= TASK STATEMENT =
For the records that follow, please set down exactly the lines between the one holding "This screenshot has width=643, height=699." and the one holding "Click the -20% discount banner", inclusive, and only those.

= EXERCISE INPUTS =
*** Begin section ***

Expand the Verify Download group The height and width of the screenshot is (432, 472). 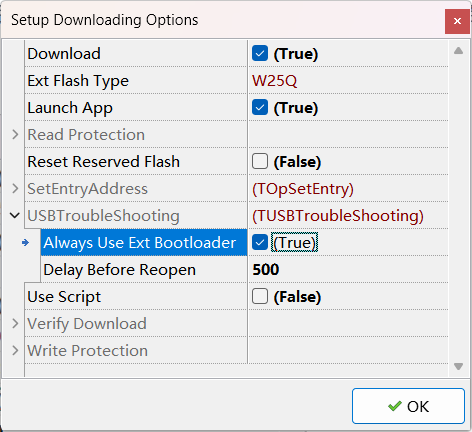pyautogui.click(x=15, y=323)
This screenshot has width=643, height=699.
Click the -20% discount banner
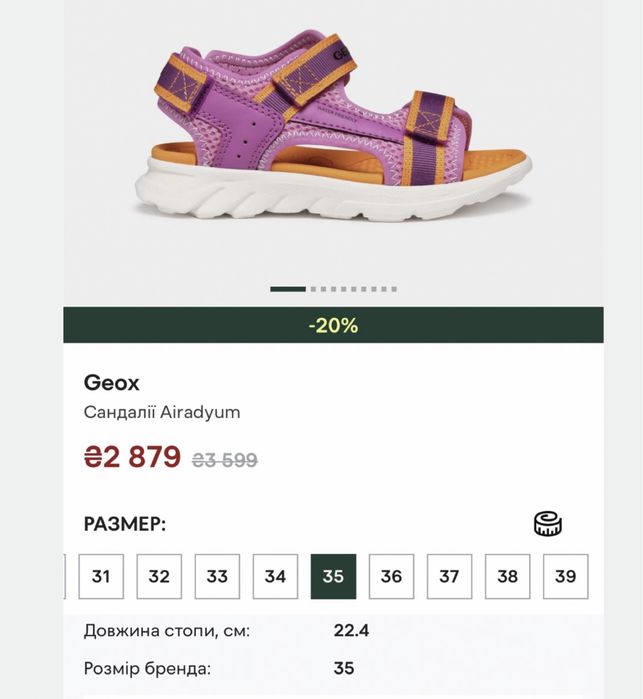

*** End section ***
*** Begin section ***

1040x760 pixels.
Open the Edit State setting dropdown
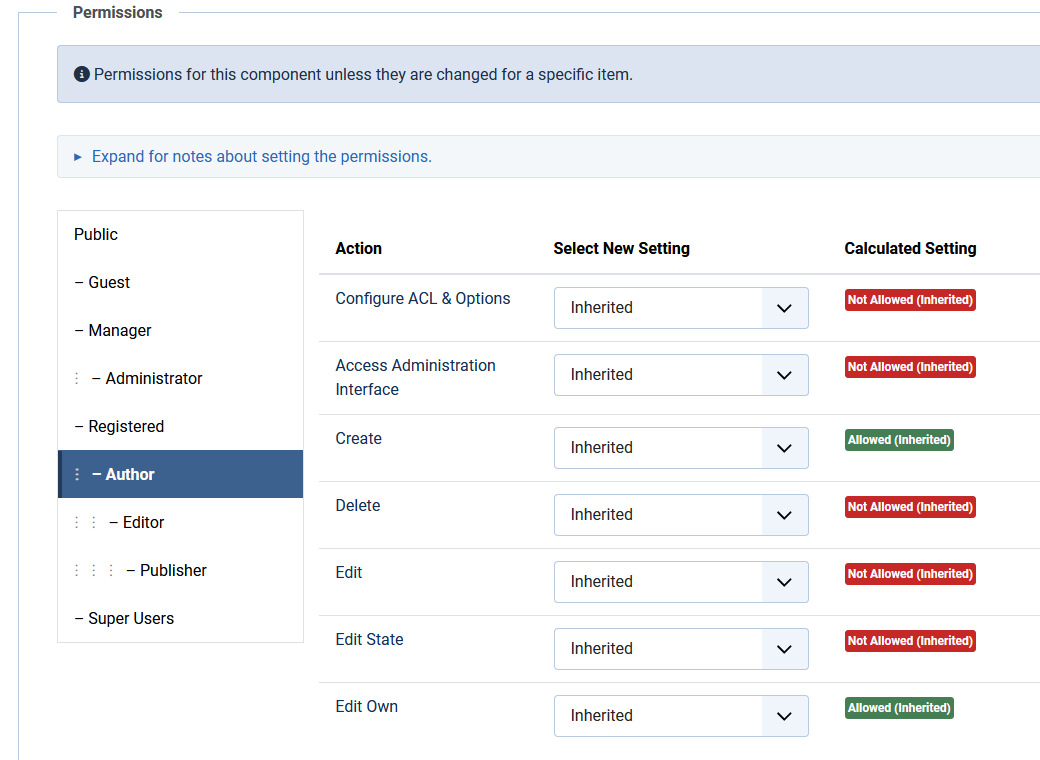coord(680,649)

*** End section ***

= SOLUTION TO THIS PROBLEM =
This screenshot has width=643, height=699.
Click the -20% discount banner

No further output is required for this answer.